Aliivibrio Fischeri - Genetics of Bioluminescence

Genetics of Bioluminescence

The bacterial luciferin-luciferase system is encoded by a set of genes labelled the Lux operon. In A. fischeri, five such genes (LuxCDABE) have been identified as active in the emission of visible light, and two genes (LuxR and LuxI) are involved in regulating the operon. Several external and intrinsic factors appear to induce and inhibit the transcription of this gene set and produce or suppress light emission. More research is being done to improve our understanding of these processes.

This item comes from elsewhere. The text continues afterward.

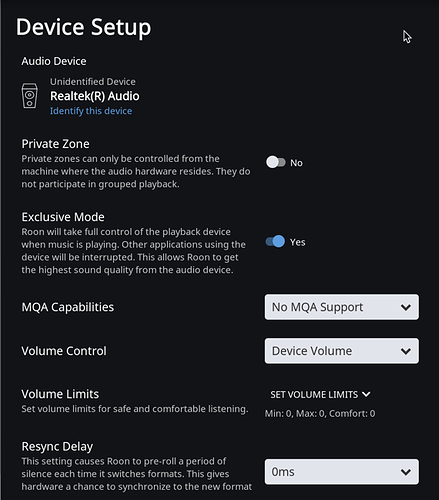The height and width of the screenshot is (500, 439).
Task: Click the 'Yes' label beside Exclusive Mode
Action: click(297, 242)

The bioluminescent, Gram-negative bacterium Aliivibrio fischeri is one of many species of bacteria that commonly form symbiotic relationships with marine organisms (Distal, 1993). Marine organisms contain bacteria that use bioluminescence so they can find mates, ward off predators, attract prey, or communicate with other organisms (Widder, 2010). In return, the organism the bacteria are living within provides the bacteria with a nutrient-rich environment (Winfrey et al., 1997). The lux operon is a 9-kilobase fragment of the A. fischeri genome that controls bioluminescence through the catalyzation of the enzyme luciferase (Meighen, 1991). The lux operon has a known gene sequence of luxCDAB(F)E, where lux A and lux B code for the components of luciferase, and the lux CDE codes for a fatty acid reductase complex that makes the fatty acids necessary for the luciferase mechanism (Meighen, 1991). Lux C codes for the enzyme acyl-reductase, lux D codes for acyl-transferase, and lux E makes the proteins needed for the enzyme acyl-protein synthetase. Luciferase produces blue/green light through the oxidation of reduced flavin mononucleotide and a long-chain aldehyde by diatomic oxygen. The reaction is summarized below (Silverman et al., 1984): FMNH₂+O₂+R-CHO → FMN + R-COOH + H₂O + Light To generate the aldehyde needed in the reaction above, three additional enzymes are needed. The fatty acids needed for the reaction are pulled out from the fatty acid biosynthesis pathway by the enzyme acyl-transferase. Acyl-transferase reacts with acyl-ACP to release R-COOH, a free fatty acid. R-COOH is reduced by a two-enzyme system to an adehyde. The reaction is shown below: R-COOH+ATP+NADPH→ R-CHO+AMP+PP+NADP+ (Winfrey et al., 1997). Although the lux operon encodes the enzymes necessary for the bacteria to glow, bioluminescence is regulated by autoinduction. An autoinducer is a transcriptional promoter of the enzymes necessary for bioluminescence. Before the glow can be luminized, a certain concentration of an autoinducer must be present. So, for bioluminescence to occur, high colony concentrations of A. fischeri should be present in the organism (Winfrey et al., 1997).